_Study material_.
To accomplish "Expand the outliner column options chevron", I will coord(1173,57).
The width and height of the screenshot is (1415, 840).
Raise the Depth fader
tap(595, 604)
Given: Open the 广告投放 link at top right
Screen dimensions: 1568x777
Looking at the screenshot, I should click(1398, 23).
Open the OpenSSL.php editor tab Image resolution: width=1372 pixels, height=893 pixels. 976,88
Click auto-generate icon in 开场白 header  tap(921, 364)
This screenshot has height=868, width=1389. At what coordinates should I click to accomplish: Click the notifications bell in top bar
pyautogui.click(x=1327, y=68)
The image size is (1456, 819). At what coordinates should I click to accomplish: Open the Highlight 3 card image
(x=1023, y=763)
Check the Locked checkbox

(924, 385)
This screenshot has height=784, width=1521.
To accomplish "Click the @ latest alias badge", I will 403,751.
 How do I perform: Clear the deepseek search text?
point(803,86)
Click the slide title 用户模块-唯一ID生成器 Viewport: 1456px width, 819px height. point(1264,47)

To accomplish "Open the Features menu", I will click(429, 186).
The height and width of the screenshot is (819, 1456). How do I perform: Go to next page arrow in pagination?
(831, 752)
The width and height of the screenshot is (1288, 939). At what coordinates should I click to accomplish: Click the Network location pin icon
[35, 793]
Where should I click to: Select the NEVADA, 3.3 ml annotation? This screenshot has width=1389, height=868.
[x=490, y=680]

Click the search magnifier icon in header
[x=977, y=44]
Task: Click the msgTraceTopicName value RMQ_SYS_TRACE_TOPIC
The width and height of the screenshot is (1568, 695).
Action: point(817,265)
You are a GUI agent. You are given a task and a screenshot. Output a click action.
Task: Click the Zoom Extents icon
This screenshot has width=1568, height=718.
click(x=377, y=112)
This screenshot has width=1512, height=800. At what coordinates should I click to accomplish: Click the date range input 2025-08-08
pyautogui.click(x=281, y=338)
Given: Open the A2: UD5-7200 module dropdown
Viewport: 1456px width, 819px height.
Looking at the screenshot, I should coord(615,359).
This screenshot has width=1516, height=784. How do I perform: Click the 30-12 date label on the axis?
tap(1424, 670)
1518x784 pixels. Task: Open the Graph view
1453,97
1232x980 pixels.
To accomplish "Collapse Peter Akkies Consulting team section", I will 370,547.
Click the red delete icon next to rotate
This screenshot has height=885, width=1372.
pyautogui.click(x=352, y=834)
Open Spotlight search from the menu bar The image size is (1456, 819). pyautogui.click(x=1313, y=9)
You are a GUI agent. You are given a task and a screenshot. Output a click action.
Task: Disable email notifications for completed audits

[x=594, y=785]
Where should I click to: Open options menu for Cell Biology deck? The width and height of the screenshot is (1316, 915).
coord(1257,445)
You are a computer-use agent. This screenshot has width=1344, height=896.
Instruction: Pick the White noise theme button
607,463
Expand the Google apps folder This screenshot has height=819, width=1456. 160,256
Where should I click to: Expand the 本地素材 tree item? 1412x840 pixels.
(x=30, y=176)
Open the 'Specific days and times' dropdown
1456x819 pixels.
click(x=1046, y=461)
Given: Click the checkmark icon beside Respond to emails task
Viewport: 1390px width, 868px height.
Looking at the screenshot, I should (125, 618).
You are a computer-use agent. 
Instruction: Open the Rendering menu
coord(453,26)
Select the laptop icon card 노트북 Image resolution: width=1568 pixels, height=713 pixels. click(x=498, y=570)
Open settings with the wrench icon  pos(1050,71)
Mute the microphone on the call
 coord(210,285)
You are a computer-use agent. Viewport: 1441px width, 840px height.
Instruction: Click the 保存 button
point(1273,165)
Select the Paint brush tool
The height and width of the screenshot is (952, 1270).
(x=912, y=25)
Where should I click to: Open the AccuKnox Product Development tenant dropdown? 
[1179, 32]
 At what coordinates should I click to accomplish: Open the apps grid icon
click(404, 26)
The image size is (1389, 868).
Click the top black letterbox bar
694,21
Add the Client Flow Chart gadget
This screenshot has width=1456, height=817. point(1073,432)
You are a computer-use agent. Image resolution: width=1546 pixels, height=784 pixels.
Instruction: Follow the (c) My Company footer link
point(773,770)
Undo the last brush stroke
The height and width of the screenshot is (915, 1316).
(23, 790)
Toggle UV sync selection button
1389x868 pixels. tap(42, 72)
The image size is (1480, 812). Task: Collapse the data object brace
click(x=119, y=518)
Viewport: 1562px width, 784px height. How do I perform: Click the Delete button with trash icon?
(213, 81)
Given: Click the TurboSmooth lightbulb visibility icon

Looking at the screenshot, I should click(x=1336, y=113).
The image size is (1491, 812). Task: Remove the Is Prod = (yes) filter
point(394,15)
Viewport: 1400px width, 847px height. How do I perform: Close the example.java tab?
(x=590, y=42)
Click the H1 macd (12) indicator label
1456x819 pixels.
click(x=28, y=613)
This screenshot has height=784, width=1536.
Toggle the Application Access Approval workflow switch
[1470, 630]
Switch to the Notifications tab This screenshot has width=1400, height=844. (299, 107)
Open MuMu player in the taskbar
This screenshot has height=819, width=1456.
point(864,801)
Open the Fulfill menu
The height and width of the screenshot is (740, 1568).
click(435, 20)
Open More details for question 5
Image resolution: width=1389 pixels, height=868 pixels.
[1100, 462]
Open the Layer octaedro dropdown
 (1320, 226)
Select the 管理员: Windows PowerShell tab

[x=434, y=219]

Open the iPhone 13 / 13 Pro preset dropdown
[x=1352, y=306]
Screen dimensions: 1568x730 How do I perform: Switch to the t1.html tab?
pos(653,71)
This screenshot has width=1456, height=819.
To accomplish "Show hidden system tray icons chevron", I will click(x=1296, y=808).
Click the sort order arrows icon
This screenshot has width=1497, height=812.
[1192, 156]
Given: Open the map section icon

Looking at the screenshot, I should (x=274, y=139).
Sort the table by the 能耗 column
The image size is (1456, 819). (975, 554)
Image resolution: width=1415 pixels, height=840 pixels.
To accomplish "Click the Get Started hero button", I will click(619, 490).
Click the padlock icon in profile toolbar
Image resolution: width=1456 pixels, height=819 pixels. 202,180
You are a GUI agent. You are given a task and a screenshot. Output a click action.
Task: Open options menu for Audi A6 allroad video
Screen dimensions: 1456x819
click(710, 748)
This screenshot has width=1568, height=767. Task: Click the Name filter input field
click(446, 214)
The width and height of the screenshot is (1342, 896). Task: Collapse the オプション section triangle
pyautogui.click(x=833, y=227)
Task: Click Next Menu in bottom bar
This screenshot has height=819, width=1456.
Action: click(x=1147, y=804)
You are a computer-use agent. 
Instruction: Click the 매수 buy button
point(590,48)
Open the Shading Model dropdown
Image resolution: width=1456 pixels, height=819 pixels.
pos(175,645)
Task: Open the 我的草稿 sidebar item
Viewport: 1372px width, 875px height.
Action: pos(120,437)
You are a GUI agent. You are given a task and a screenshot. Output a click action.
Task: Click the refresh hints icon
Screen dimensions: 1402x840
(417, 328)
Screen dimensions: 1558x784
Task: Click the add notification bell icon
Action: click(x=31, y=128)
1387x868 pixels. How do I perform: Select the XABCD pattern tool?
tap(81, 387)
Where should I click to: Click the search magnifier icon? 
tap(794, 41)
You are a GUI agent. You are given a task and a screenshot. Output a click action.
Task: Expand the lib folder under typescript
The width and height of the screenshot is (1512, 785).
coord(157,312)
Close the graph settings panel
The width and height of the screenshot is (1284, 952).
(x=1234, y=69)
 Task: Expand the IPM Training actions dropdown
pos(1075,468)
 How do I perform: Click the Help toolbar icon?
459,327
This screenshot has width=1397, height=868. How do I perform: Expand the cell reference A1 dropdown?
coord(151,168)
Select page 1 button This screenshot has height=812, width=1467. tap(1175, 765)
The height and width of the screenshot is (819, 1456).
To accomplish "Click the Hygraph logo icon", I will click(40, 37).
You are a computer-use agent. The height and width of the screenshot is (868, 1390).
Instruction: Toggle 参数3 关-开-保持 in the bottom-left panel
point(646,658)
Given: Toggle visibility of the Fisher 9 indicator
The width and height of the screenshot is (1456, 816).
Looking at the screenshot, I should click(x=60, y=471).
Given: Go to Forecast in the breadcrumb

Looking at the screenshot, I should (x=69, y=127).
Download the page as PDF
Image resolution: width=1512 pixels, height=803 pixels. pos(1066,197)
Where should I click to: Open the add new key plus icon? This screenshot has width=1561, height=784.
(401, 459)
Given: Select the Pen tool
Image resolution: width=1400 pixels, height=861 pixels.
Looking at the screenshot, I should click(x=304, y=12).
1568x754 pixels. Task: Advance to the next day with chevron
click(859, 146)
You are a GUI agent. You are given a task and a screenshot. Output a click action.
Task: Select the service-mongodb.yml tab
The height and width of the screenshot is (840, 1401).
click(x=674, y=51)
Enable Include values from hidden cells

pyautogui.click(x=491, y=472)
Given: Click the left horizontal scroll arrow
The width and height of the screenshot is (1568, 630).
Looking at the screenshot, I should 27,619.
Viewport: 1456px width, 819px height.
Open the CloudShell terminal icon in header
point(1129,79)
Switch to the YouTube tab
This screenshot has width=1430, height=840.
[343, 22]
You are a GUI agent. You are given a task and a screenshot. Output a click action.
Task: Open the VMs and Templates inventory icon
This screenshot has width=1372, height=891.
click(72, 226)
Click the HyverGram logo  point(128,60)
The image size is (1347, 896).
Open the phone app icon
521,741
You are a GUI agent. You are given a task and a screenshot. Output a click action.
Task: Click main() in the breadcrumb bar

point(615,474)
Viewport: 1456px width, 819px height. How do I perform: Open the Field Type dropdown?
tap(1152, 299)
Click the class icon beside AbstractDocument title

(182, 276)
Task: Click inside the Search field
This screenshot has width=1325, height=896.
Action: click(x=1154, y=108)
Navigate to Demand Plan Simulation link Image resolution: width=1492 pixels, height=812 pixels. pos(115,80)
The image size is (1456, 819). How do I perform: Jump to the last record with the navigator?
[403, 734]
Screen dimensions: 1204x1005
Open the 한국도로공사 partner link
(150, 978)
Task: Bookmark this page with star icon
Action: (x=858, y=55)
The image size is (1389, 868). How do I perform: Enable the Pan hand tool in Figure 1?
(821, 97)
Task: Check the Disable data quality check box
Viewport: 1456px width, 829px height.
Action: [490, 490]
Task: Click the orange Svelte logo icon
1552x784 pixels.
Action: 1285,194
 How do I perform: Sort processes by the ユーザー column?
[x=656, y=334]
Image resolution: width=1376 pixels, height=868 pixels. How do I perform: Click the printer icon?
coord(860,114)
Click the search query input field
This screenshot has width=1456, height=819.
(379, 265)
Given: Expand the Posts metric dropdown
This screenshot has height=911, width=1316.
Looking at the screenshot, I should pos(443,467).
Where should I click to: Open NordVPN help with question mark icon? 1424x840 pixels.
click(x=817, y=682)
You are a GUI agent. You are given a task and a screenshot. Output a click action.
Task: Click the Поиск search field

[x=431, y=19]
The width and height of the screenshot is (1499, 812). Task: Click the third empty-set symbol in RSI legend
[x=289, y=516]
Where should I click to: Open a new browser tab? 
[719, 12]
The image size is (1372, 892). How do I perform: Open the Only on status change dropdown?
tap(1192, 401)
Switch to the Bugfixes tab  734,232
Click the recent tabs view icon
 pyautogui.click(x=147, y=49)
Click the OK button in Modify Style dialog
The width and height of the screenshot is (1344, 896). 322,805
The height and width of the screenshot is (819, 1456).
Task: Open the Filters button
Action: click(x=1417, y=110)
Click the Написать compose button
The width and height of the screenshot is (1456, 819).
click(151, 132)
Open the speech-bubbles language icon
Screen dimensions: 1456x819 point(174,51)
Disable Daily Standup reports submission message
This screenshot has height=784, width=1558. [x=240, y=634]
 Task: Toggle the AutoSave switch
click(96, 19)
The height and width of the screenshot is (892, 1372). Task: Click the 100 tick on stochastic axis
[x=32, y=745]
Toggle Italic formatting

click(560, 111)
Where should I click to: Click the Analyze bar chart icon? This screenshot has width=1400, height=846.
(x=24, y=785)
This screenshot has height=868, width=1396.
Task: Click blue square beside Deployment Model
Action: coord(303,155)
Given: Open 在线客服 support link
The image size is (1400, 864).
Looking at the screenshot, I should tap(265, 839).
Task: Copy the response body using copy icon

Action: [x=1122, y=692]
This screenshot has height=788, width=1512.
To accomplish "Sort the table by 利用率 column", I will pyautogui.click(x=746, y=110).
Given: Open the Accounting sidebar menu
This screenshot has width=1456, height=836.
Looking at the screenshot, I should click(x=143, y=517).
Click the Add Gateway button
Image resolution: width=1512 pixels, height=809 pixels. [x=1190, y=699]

_Prompt_. Check each line of the listing above. Copy it if it holds the string "indicator".

_Solved exercise_.
Click the H1 macd (12) indicator label
Given: Toggle visibility of the Fisher 9 indicator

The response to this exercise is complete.